++++ INPUT ++++

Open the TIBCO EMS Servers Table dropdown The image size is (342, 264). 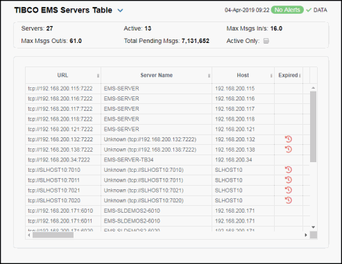click(x=120, y=10)
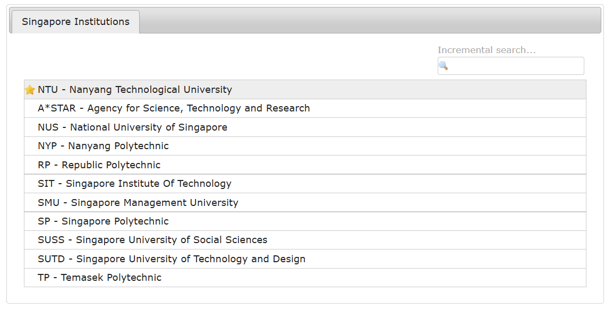Choose SUTD - Technology and Design

(x=172, y=259)
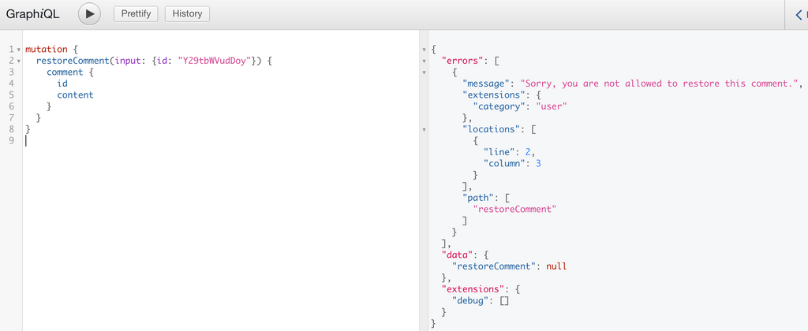
Task: Click the null value of restoreComment
Action: (x=556, y=266)
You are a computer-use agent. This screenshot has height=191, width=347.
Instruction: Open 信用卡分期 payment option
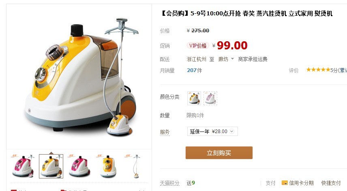coord(302,183)
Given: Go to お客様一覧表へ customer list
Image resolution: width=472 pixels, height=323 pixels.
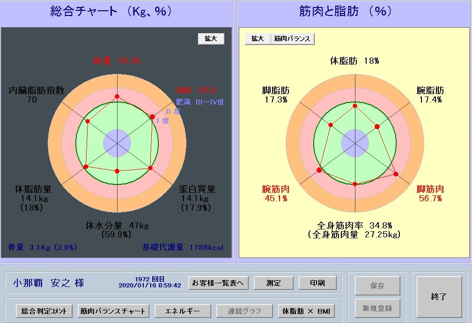Looking at the screenshot, I should (x=218, y=283).
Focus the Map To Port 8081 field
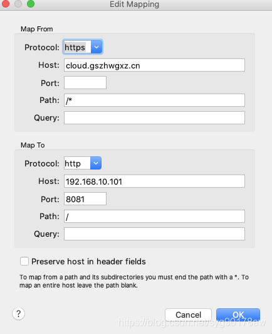The height and width of the screenshot is (334, 272). [85, 199]
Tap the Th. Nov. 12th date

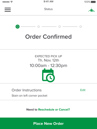49,60
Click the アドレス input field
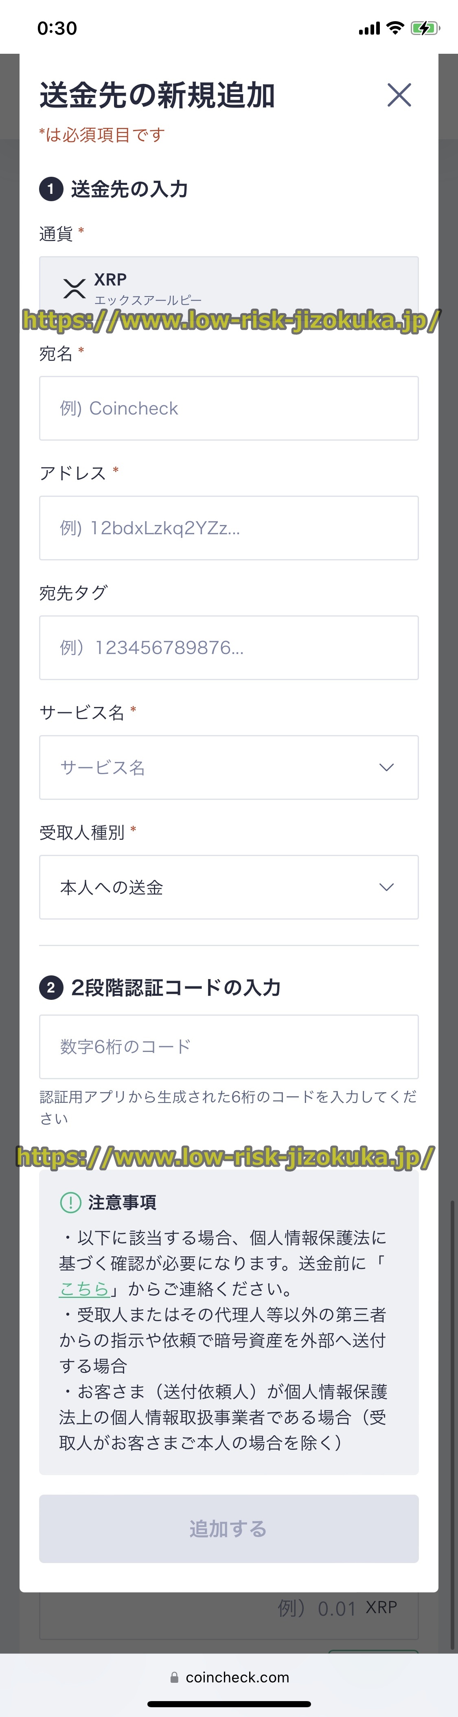 [x=229, y=528]
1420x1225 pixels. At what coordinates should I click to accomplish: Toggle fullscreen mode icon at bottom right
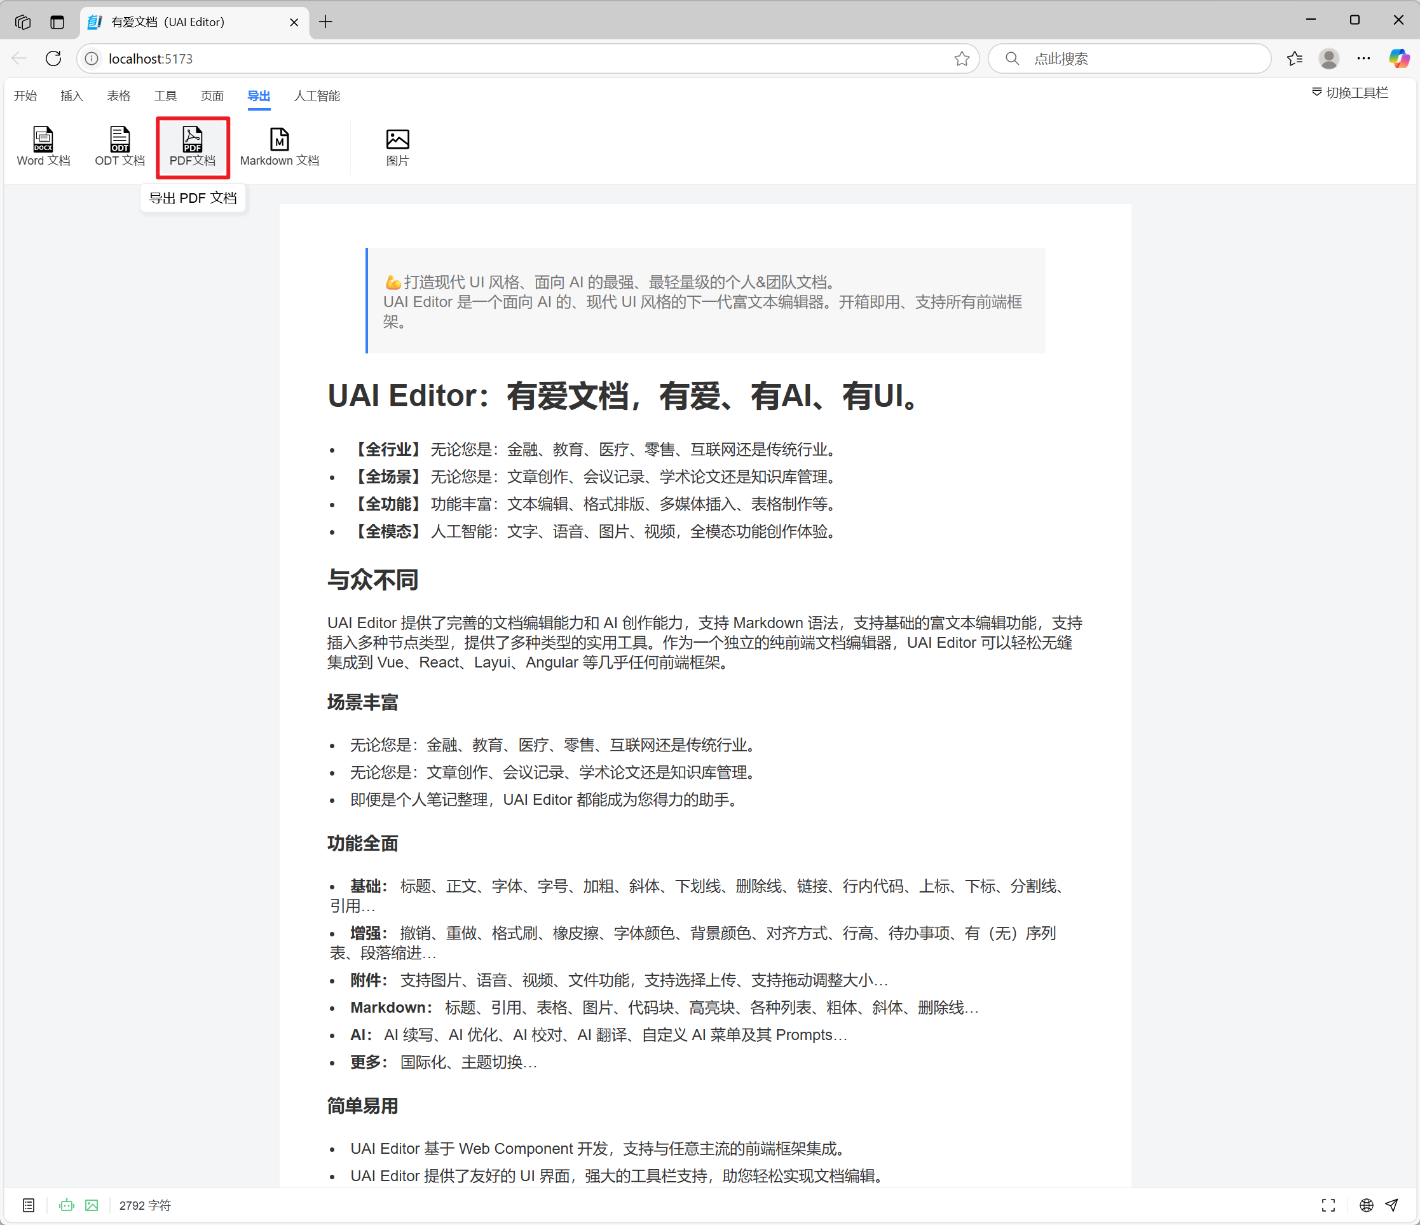click(1328, 1204)
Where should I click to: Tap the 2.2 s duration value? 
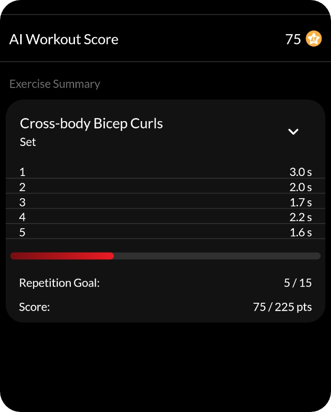coord(300,217)
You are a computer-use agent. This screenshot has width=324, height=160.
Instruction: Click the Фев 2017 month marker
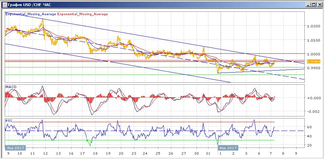click(x=227, y=148)
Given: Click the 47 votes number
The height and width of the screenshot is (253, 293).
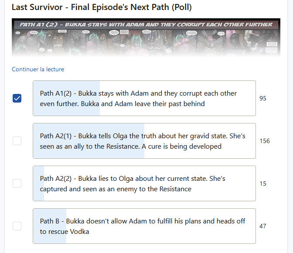Looking at the screenshot, I should pyautogui.click(x=263, y=226).
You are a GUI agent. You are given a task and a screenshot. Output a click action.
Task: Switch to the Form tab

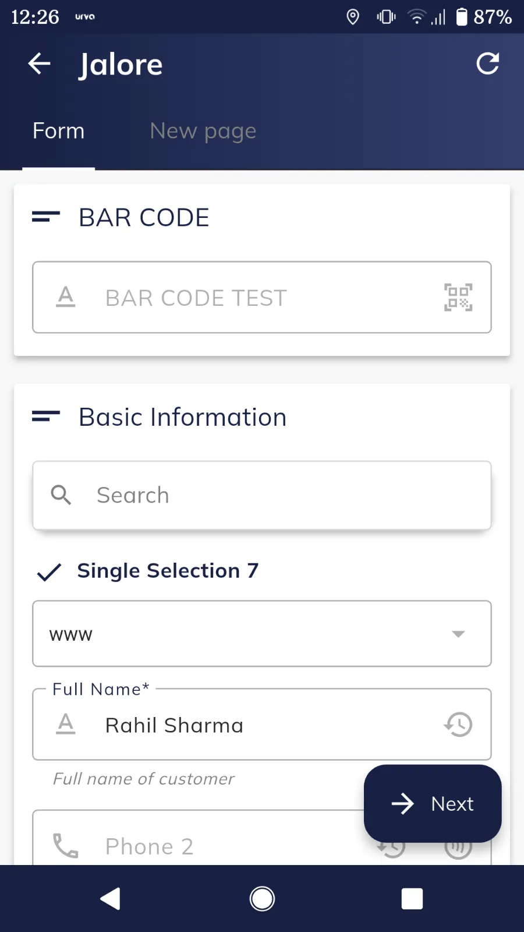[x=58, y=131]
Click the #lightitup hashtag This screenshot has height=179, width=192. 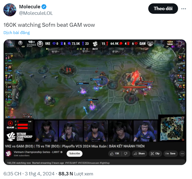[105, 163]
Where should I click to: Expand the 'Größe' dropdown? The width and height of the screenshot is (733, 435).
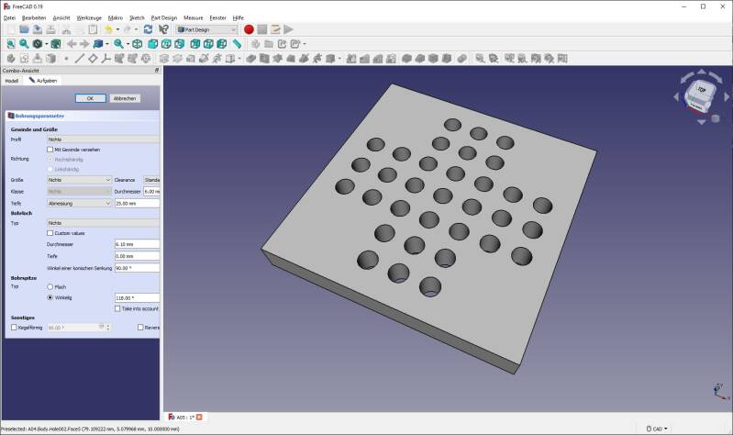coord(79,180)
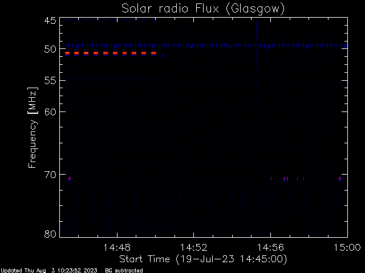Click the 70 MHz frequency label
Image resolution: width=365 pixels, height=273 pixels.
point(50,175)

++++

--- DIRECTIONS FOR THIS TASK ---
Only the lines from the one holding "Where should I click to: Expand" through the last line of the records should be output, please, exactly and without any pictures.

--- ANSWER SPACE ---
Where should I click to: Expand the 'Größe' dropdown? The width and height of the screenshot is (733, 435).
coord(79,180)
Click the 70 MHz frequency label
Image resolution: width=365 pixels, height=273 pixels.
point(50,175)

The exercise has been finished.